Judging by the pleased look on his face, he was rather joking.
Whereas he had been tired before, Duncan now felt exhausted. He was very glad that they had arrived and that momentarily no one was trying to kill anyone with an axe or a sword. He was very happy and grateful that they had brought his daughter back to him, alive and healthy, after she had helped them win the war. He welcomed their alliance and the provisions of the treaty with great hope for a better life especially for Cassandra’s generation. He was very, wildly even happy. And with all that joy, he still thought the devils should take all those Skandians and their feasts. And on top of that, his council, loud, drunk, unable to behave in any company. He was so tired of them all. With a nervous glance, he followed every louder conversation and movement at the table, in each of which he saw a scene that could escalate into a brawl, which in turn could escalate into another war.
Exhausted, it was soon to this that he gave his full attention. Erak busied himself talking to someone else. Everyone in the area was enjoying themselves, drinking, eating and talking. And he was getting more and more fed up with them all. He smiled when they spoke to him, nodded and answered as much as he could. In the confusion, few people cared whether he actually participated in the conversations. He just had to present himself properly, both he and Cassandra. He only noticed her fatigue after a while, as she also kept up quite well in pretending to be politely engaged in conversations.
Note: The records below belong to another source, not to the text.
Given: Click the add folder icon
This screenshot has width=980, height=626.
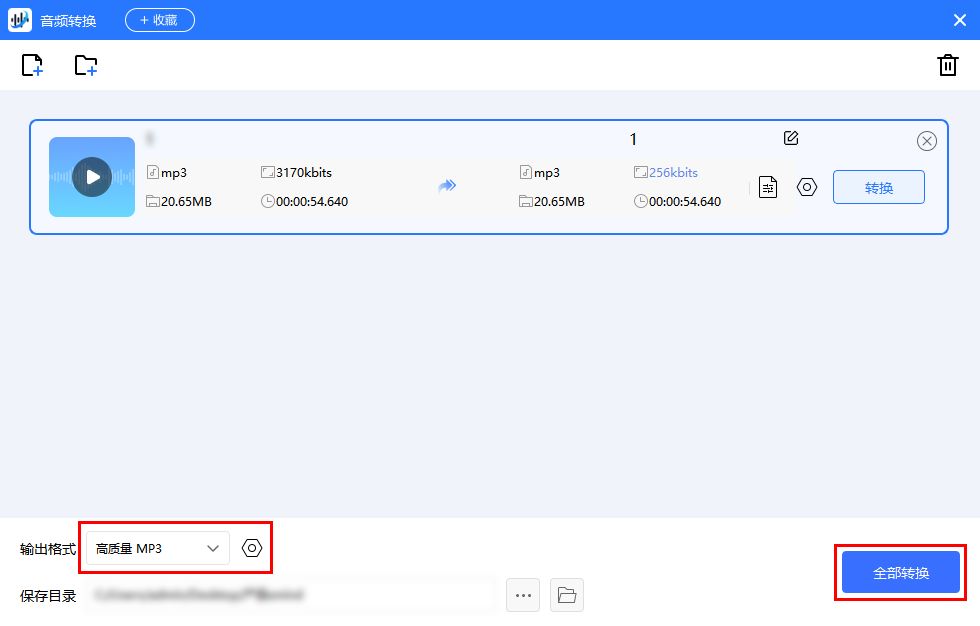Looking at the screenshot, I should pyautogui.click(x=86, y=66).
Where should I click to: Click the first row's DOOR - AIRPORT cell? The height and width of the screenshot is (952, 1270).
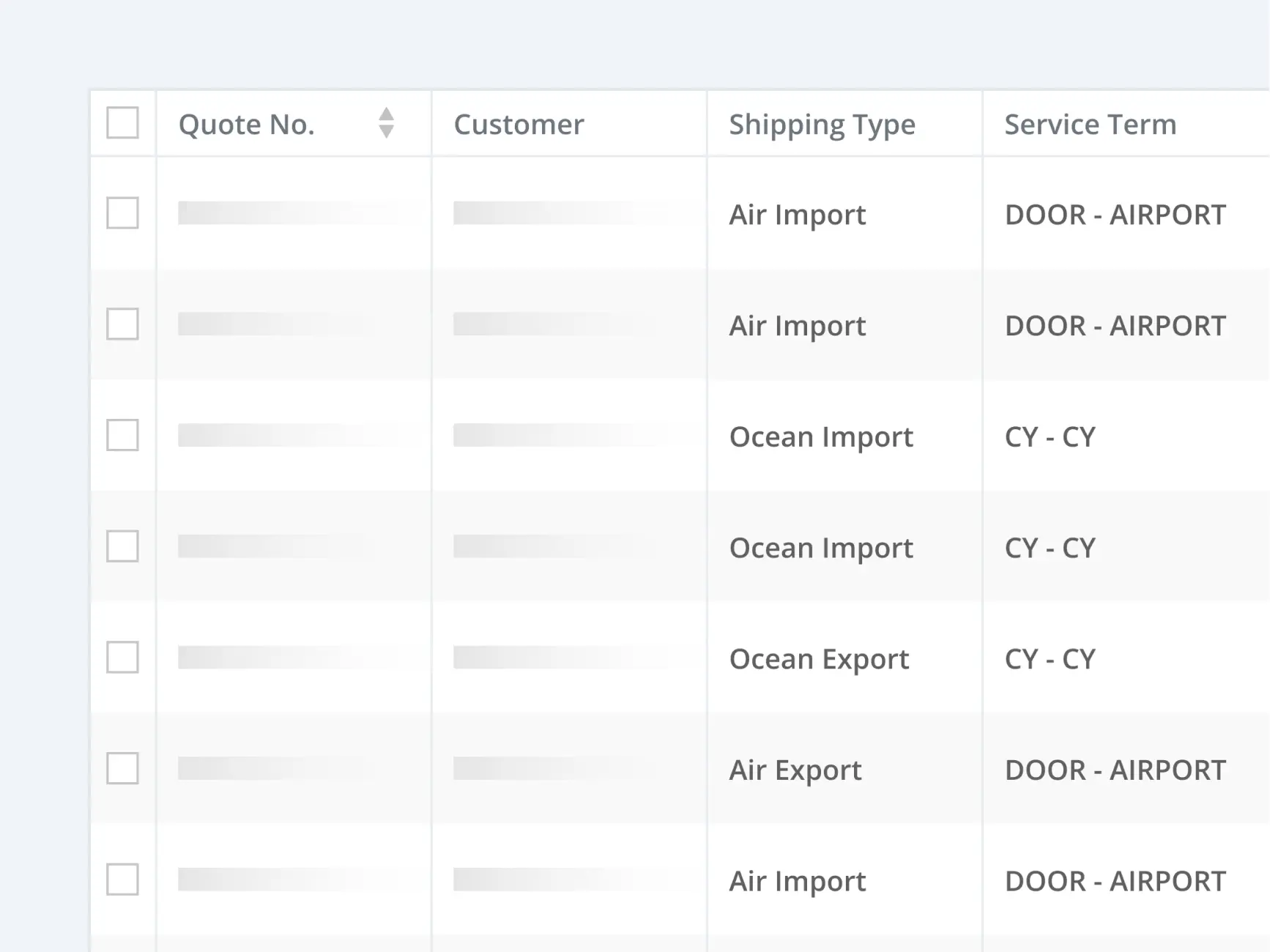pyautogui.click(x=1115, y=215)

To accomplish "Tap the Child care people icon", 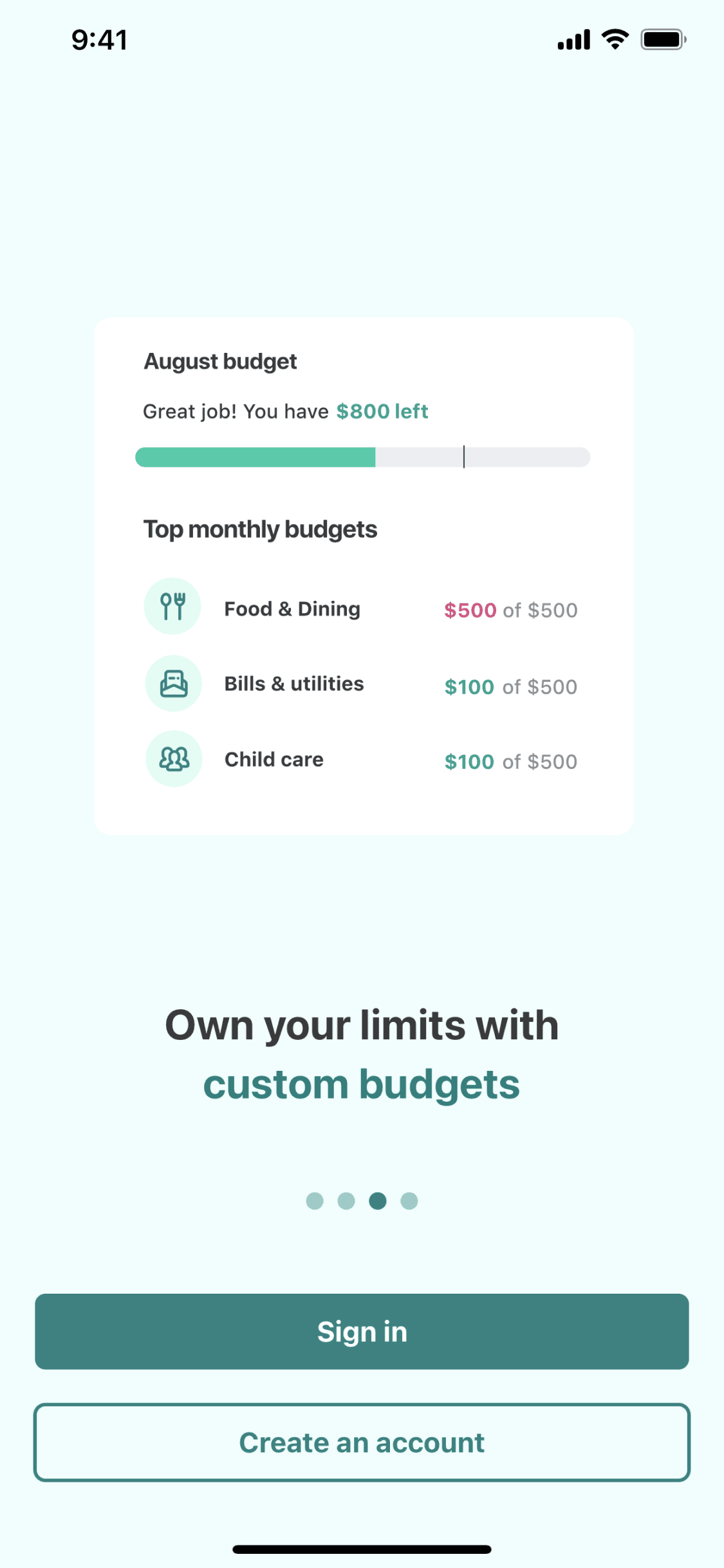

While Duncan had to get over own fatigue somehow, he had more than a full right to mention something about his daughter having had enough of the feast. He nodded gently at her as their gazes met. She leaned into him immediately and he could speak in a hushed tone, and still she heard.
“It has been a long day, and the journey has certainly tired you out. You can retire to bed if you wish to rest. No one will hold it against you. The feast will probably last until dawn…”
Cassandra nodded a little. However, he encountered a concern in her eyes that he had not expected. Her soft hand, once so tiny, rested on his arm.
“You look tired too…”
Duncan smiled wryly at her but shrugged his shoulders.
“Such is mine service.”
Cassie shook her head.
“I won’t leave you alone on the battlefield with them.”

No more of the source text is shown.